Can humans designate which days will be holy? Or is creating holy days something only the holy Creator God can do?
Christians have always had the freedom to decide whether to obey God or not and when to pray, study the Bible, fast and practice spiritual meditation. In reference to choices about vegetarianism and fasting, Paul wrote: “One person esteems one day above another; another esteems every day alike. Let each be fully convinced in his own mind. He who observes the day, observes it to the Lord; and he who does not observe the day, to the Lord he does not observe it. He who eats, eats to the Lord, for he gives God thanks; and he who does not eat, to the Lord he does not eat, and gives God thanks” (Romans 14:5-6).
But these prerogatives of free moral agency in our relationship with God do not extend to determining which days are God’s holy days. While we may choose when we will exercise personal spiritual activities, God is the one who determines holy time that supersedes human choice.
In teaching the ancient Israelites about His feasts, He instructed Moses, “Speak to the children of Israel, and say to them: ‘The feasts of the LORD, which you shall proclaim to be holy convocations, these are My feasts’” (Leviticus 23:2, also see verse 4). The first of these divinely appointed days deriving their authority and existence from God Himself is the weekly Sabbath. As God stated, “‘Six days shall work be done, but the seventh day is a Sabbath of solemn rest, a holy convocation. You shall do no work on it; it is the Sabbath of the LORD in all your dwellings’” (verse 3).
Some have mistakenly thought that because there is no physically discernible difference between a holy day designated by God and any other day, humans can decide when to hold special celebrations to worship Him.The weekly Sabbath and holy days are similar in that we are not to do our customary work on these days (Leviticus 23:3, 7, 8, 21, 25, 28, 35, 36).
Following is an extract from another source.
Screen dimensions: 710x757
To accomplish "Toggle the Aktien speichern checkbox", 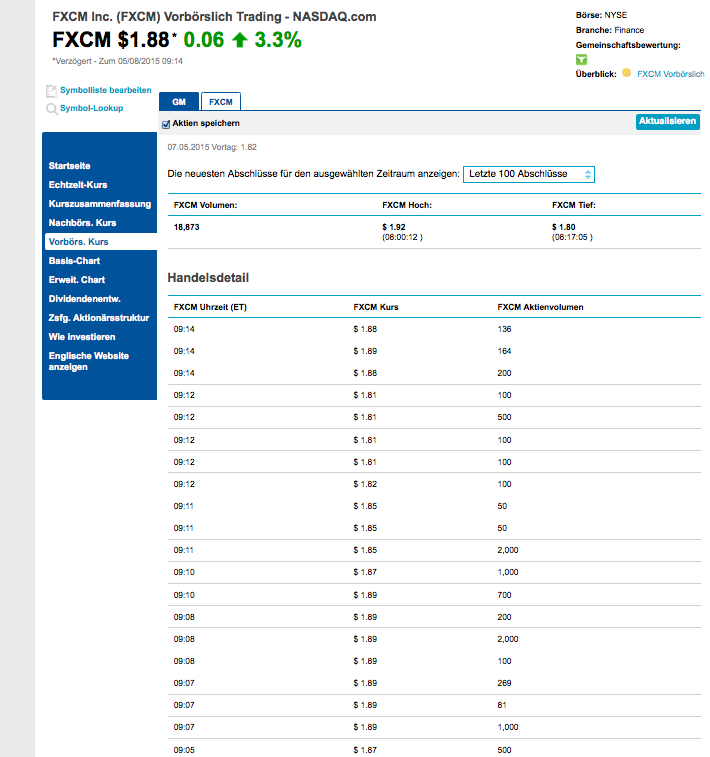I will 166,124.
They are to be observed from “evening to evening” (verse 32), meaning “from sunset … to sunset” as the Good News Translation renders the passage.
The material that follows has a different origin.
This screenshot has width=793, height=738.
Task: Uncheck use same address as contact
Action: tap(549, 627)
Some have mistakenly thought that because there is no physically discernible difference between a holy day designated by God and any other day, humans can decide when to hold special celebrations to worship Him.
Representing this line of reasoning, some say that Christians today can simply choose one day in seven to worship God. This mistaken way of thinking overlooks the fact that God gave very specific dates for each of His days of worship. He didn’t say, choose one day out of seven or choose seven different times in the year for My annual holy days according to what best fits your schedule or just make up your own days of worship.
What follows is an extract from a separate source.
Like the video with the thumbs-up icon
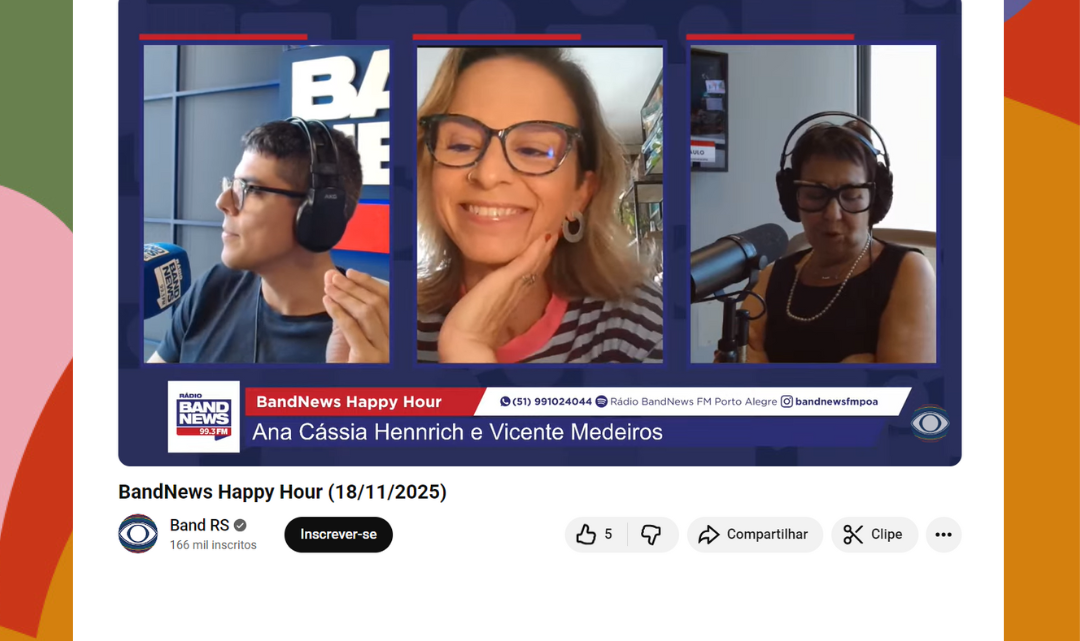The image size is (1080, 641). point(587,534)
If God intended to give humans the right to alter the dates of His feasts or make up their own days, He certainly could have seen that this was written in the Bible. But He didn’t do this. Instead, He was very clear about the specific days that were His holy days and about His expectation that these days be observed.
For example, God told the ancient Israelites that the Sabbath was to be observed even during the times of plowing and harvest—critical times for farmers (Exodus 34:21). Furthermore, those who broke the Sabbath were to be put to death (Exodus 35:2). While this command is not enforced today, it does illustrate the importance God placed and continues to place on this day.
As for the Day of Atonement (one of God’s holy days), God said, “For any person who is not afflicted in soul on that same day shall be cut off from his people. And any person who does any work on that same day, that person I will destroy from among his people” (Leviticus 23:29-30).
Ancient Israel’s example
In spite of God’s clear instructions as to which days should be kept holy, the ancient Israelites tried establishing their own days of worship with tragic results.
Throughout their history, the ancient Israelites dishonored God by abandoning His prescribed days, by establishing their own days of worship similar to God’s, by practicing syncretism—that is, trying to combine the worship of God with the pagan practices of other nations—and by outright idol worship (Jeremiah 17:21-23, 27; Exodus 32:1-5; 1 Kings 12:32-33; Zephaniah 1:4-6). Because of these sins, God allowed both Israel and Judah to go into captivity.
When it comes to holy time, we also note something very important about the Sabbath command. God said, “Remember the Sabbath day, to keep it holy” (Exodus 20:8). The clear instruction from God is that we are to respect this specific day by keeping it—not merely a day of our choosing—holy. God is the One who designates His holy days.